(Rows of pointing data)
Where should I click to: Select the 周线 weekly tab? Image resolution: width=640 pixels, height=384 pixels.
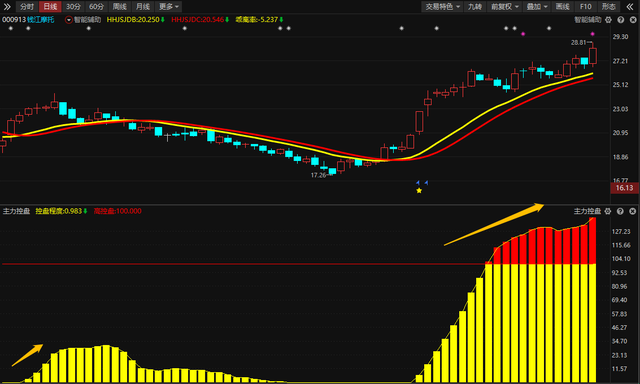point(120,7)
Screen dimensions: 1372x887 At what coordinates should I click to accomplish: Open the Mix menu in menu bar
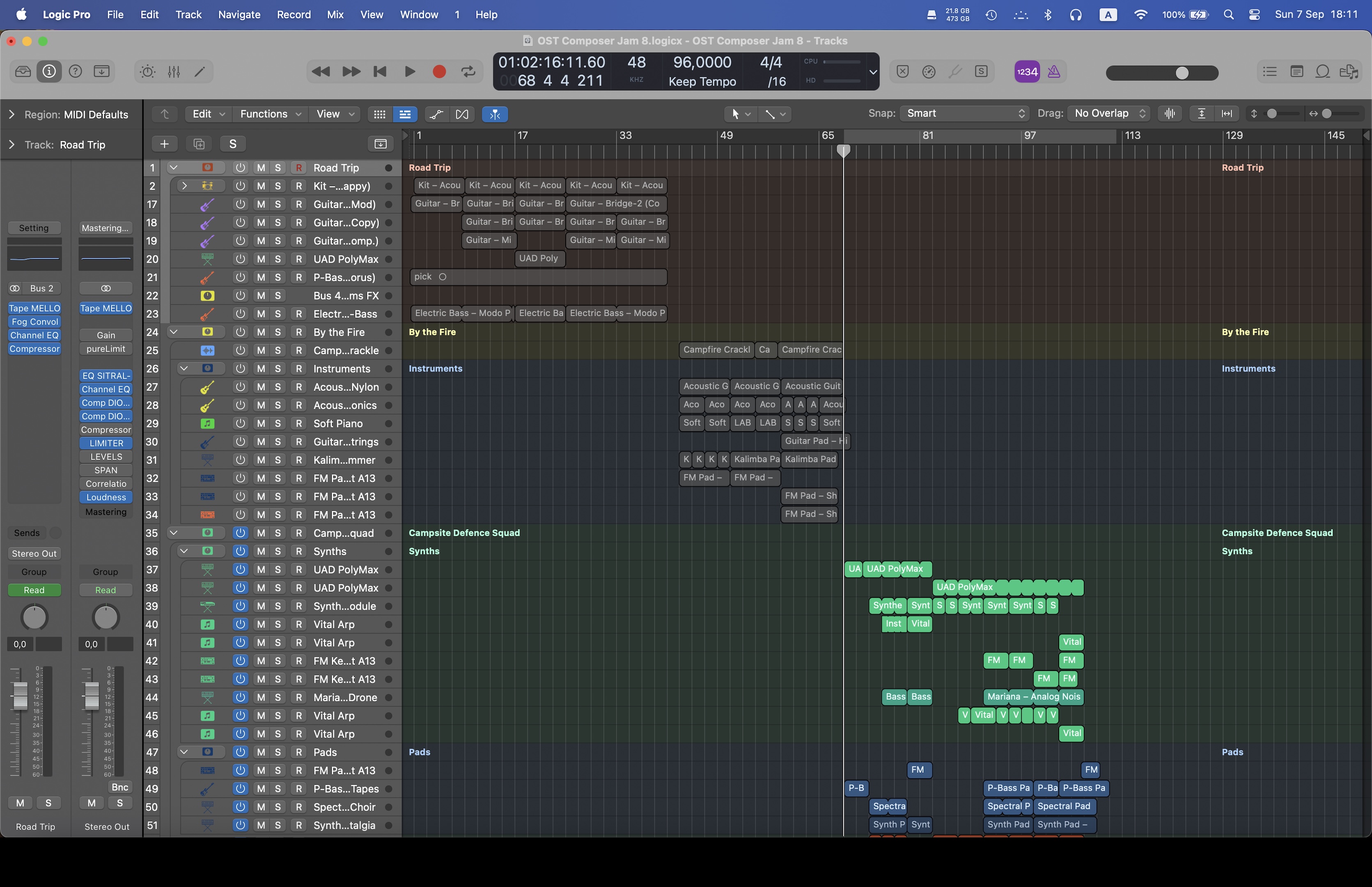click(x=335, y=14)
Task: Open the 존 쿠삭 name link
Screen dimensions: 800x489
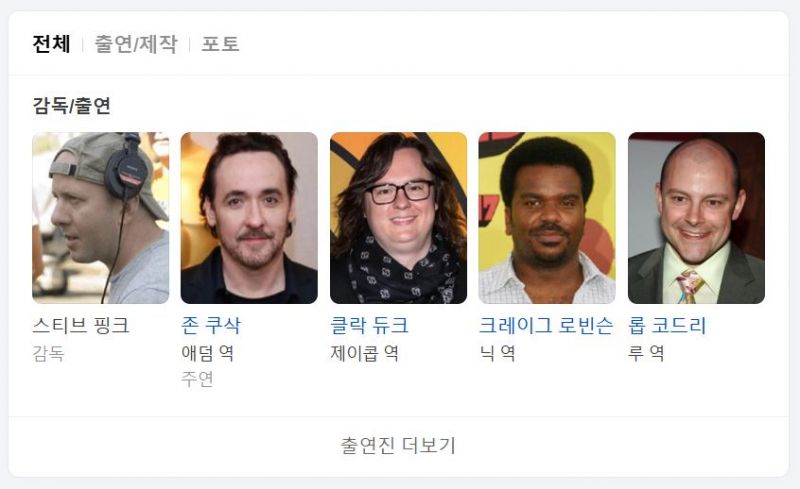Action: click(x=211, y=326)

■ Directions ■
Turn the entries into a numbered list, skipping any blank lines and leaving out the pictures.

■ Expected answer ■
1. Where should I click to: Select the 周线 weekly tab? Image resolution: width=640 pixels, height=384 pixels.
2. point(120,7)
3. Screen dimensions: 1372x887 At what coordinates should I click to accomplish: Open the Mix menu in menu bar
4. click(x=335, y=14)
5. Task: Open the 존 쿠삭 name link
6. Screen dimensions: 800x489
7. Action: click(x=211, y=326)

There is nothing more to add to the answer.